- Title: Postdoctoral Researcher, European Molecular Biology Laboratory, Heidelberg
- Education: PhD, University of Cambridge, 2004
- Recommended by: Ewan Birney
If there’s one thing Laurence Ettwiller has learned from her time in the genomics field, it’s the importance of collaborating with people from a range of different backgrounds. That’s not to say that Ettwiller herself can be easily pigeonholed, though. A biologist by training, she came to see the need for a better understanding of the computational side of things after she completed a master’s degree in cellular and molecular biology and worked for a few years as a technician for New England Biolabs and Millennium Pharmaceuticals. “I realized I was really interested in doing analysis of the data,” she says, so she went back to school and earned her PhD in pure bioinformatics.
Today, Ettwiller is a postdoc at EMBL in Heidelberg, where her advisor is Jochen Wittbrodt. She makes sure that her projects involve an experimental aspect as well as computational work. Her particular interest is in “gene regulation at the transcriptional level,” she says, and part of her research includes making predictions and then validating them in the model fish Medaka.

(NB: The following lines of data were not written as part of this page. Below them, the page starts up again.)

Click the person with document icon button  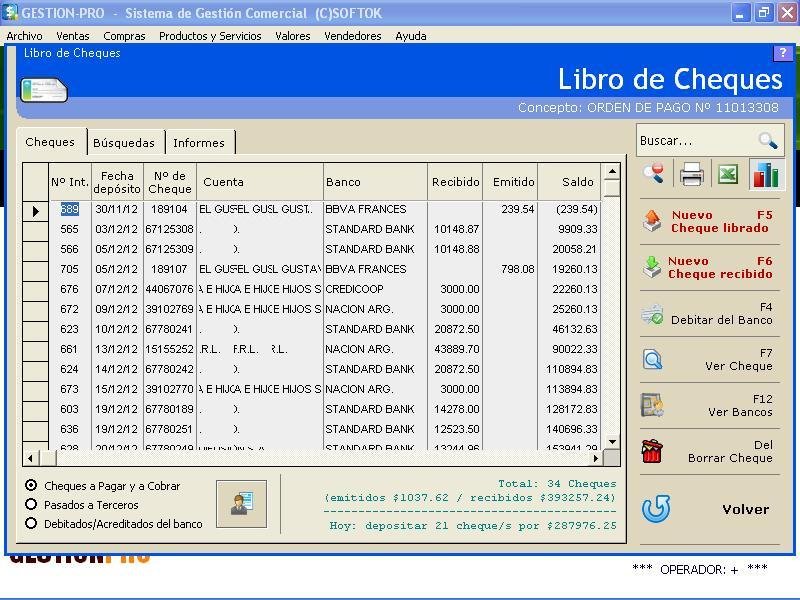tap(241, 505)
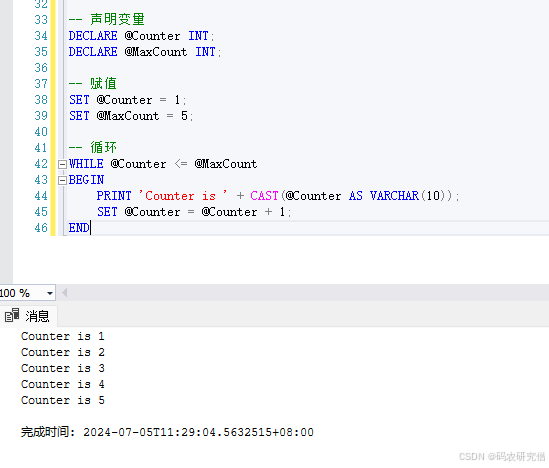Click the Counter is 5 output line
This screenshot has height=468, width=549.
(63, 400)
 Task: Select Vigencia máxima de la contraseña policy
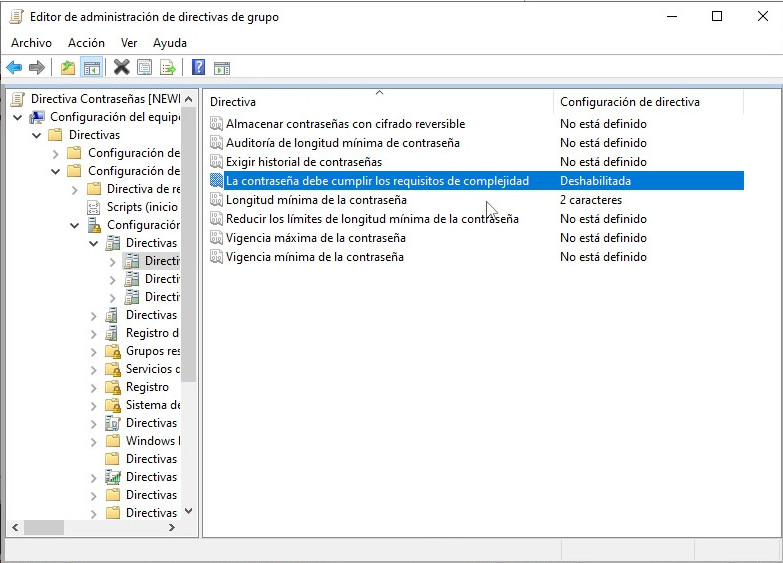point(315,238)
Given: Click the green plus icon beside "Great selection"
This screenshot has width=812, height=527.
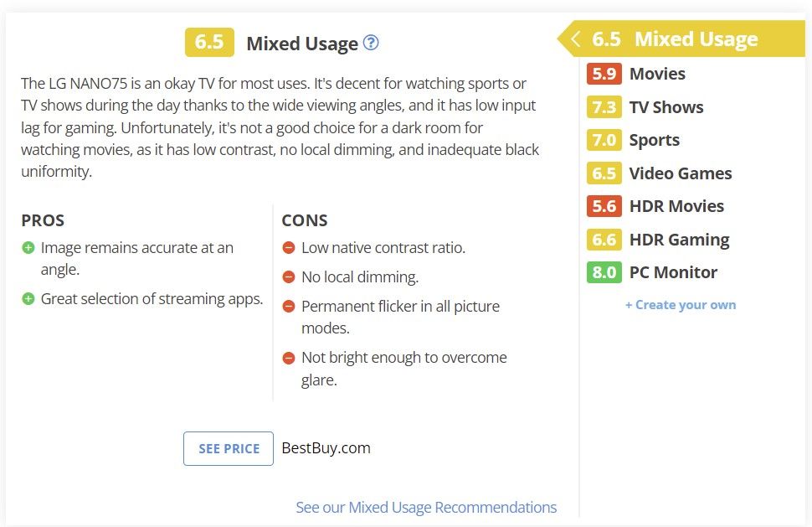Looking at the screenshot, I should tap(28, 299).
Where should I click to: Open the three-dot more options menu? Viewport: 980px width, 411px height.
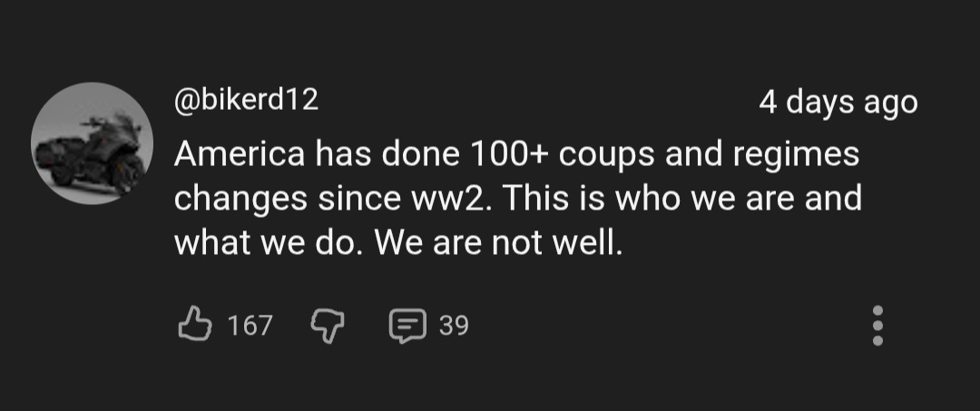[x=877, y=325]
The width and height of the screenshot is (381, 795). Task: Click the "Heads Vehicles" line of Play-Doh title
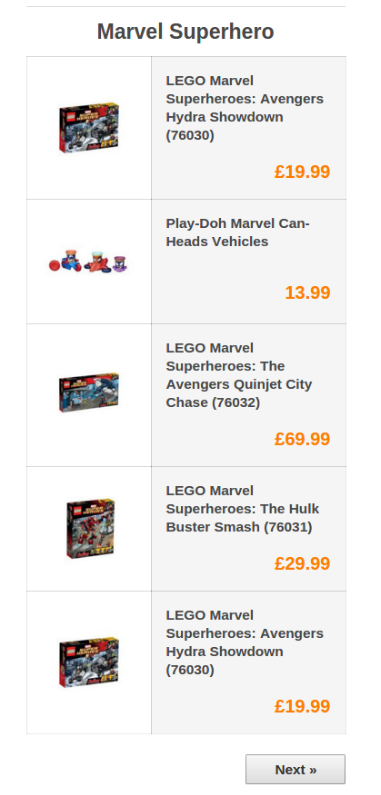[217, 241]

Ettwiller, who developed an algorithm to map regulatory sequences and protein functions in yeast to help determine functional regulatory motifs, has recently been a collaborator on a project that searches for overrepresented motifs, predicts whether those motifs will exist in other species, and aims to define the binding site for a transcription factor of interest. The resource, known as Trawler, relies on chromatin immuno-precipitation data and is publicly available. Other partners on the project include Ben Paten, now in David Haussler’s lab at the University of California, Santa Cruz, and Mirana Ramialison, another scientist with EMBL.

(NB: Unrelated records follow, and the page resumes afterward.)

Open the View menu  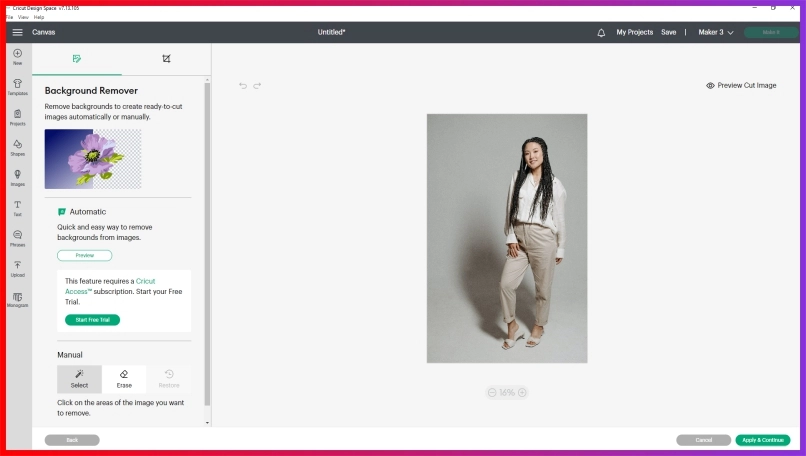pos(24,17)
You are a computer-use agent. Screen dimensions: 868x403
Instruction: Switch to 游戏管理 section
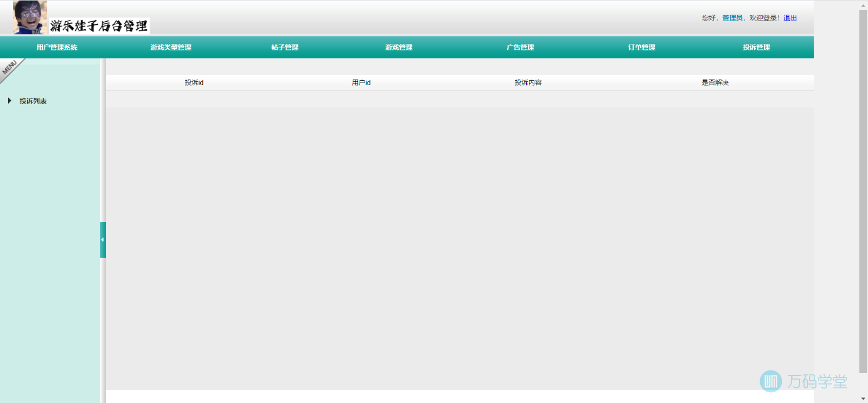[399, 48]
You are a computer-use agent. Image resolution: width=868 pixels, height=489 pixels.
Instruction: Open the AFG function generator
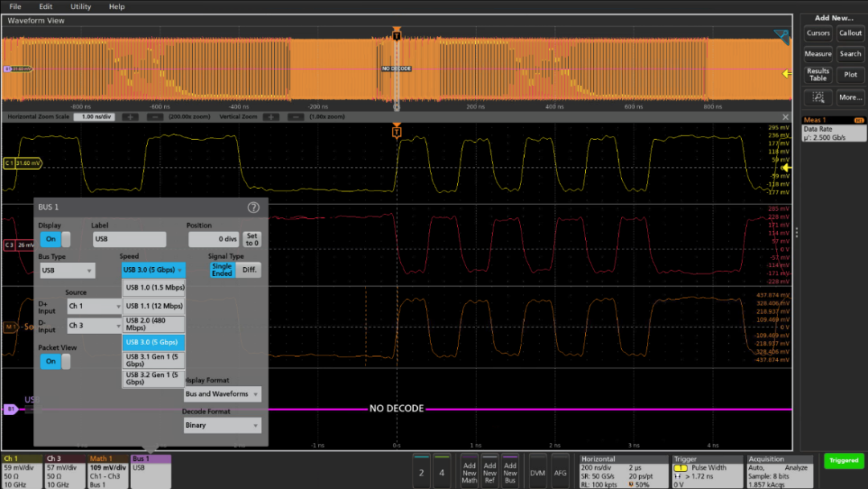pyautogui.click(x=560, y=473)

That collaboration is just one of several Ettwiller is currently participating in. “I find this is very important — to be able to do many different things with many different people, and somehow having a different mindset and approaching the question from many different angles,” she says.
Among the themes of Ettwiller’s work is the idea that “inside the [genome] sequence is valuable information that we don’t really understand,” she says. For example, she adds, “we know how to analyze activation of a gene, but it’s a bit harder to analyze repression of a gene.” Regulatory elements, for instance, have proven especially difficult: “They’re very short, they have low information content, their code is really hard to decipher,” Ettwiller says — but their importance is indisputable. So she hopes that her work, as well as other scientists’ efforts, will help the community trace and understand elements like these.
In the coming years, Ettwiller believes that scientists will be faced with the dilemma of finding experimental approaches to validate the many predictions that can currently be made but are much harder to test in a biological system. “We need to find experiments that answer the questions that we are asking,” she says. She also thinks that working in highly interdisciplinary teams will be a boon to the field — even disciplines as far flung as astronomy or information theory could offer a lot to genomic scientists, she says.
Publications of note
The Trawler project with Paten and Ramialison is a good example of the kind of work Ettwiller enjoys, and a paper describing it came out this summer in Nature Methods. (“Trawler: de novo regulatory motif discovery pipeline for chromatin immunoprecipitation.”) With senior authors Ewan Birney and Jochen Wittbrodt, the team describes the tool, its effectiveness in calling binding sites from ChIP data from yeast and mammals, and its Web interface. The standalone tool is still in development, but you can access the Trawler pipeline through EMBL’s website at ani.embl.de/trawler.